Kyrgyz leader's poll win criticised

Kyrgyz President Kurmanbek Bakiyev
Mr Bakiyev's party is far ahead of any of its rivals

Kyrgyz President Kurmanbek Bakiyev's party has won a resounding victory in the country's general elections, according to preliminary results.

But foreign monitors say the poll failed to meet international standards.

Mr Bakiyev's Ak Zhol party has won every parliamentary seat, with no other party able to secure the necessary distribution of votes.

Opposition groups have accused Mr Bakiyev of a power grab, and a move towards authoritarianism.

Mr Bakiyev called the snap election after voters approved plans to revise the constitution in an October referendum.

Turnout in Sunday's polls was reported at more than 60%, and Mr Bakiyev praised the elections as a "historic day" for the former Soviet nation.

But in a statement on Monday, the Organisation for Security and Cooperation in Europe (OSCE) criticised the polls.

"The 16 December parliamentary elections in Kyrgyzstan failed to meet a number of OSCE commitments," it said.

"Overall the election represented a missed opportunity and fell short of public expectations."

'Pluralism undermined'

Mr Bakiyev insists the new system agreed during the referendum - whereby MPs are elected on a party-list basis - will give the people more power and help end two years of upheaval.
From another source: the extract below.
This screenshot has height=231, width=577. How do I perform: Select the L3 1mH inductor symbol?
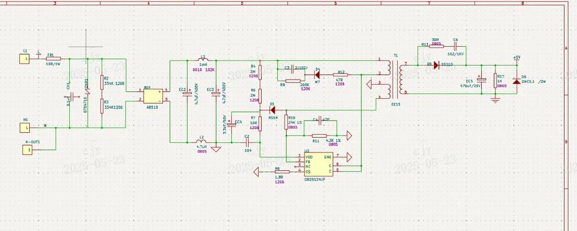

Polling station in Besh-Kungey near Kyrgyz capital Bishkek
More than 60% of Kyrgyz voters cast their ballots

But the OSCE has criticised the new electoral system on the grounds that it could "defeat the objective of proportional representation and might lead to an endless cycle of elections."

The official in charge of the OSCE mission in Kyrgyzstan, Kimmo Kiljunen, said: "Political pluralism, which I have seen develop, is undermined by this missed opportunity".

The OSCE was also critical of the role of the media in the election, particularly the state broadcaster, saying it "did not provide adequate and balanced information for voters."

'Historic day'

With more than 80% of votes now counted, it is apparent that only one other party, Ata Meken, cleared the 5% threshold needed to gain seats in parliament.

But while it gained 9.2% of the votes, Ata Meken was unable to reach a requirement to take 0.5% of the vote in each of Kyrgyzstan's seven regions, and its two main cities.

Map of Kyrgyzstan

The opposition says the poll was hit by irregularities including the stuffing of ballot boxes, bribery and intimidation.

Ata-Meken's deputy leader Kubatbek Baibolov accused the government of "flagrant fraud", the French news agency AFP said.

Sunday's poll was the first parliamentary vote since 2005, when allegations of a rigged ballot led to mass protests that drove then President Askar Akayev from power and gave Mr Bakiyev the top job.

Since then, the country has been hampered by a political stand-off between the president and parliamentary deputies elected during the Akayev era.

The BBC's Natalia Antelava says that many people in Kyrgyzstan want an end to continued street protests and government in-fighting.

But leaving strong opposition outside the government could prove to be a dubious recipe for stability, our correspondent says.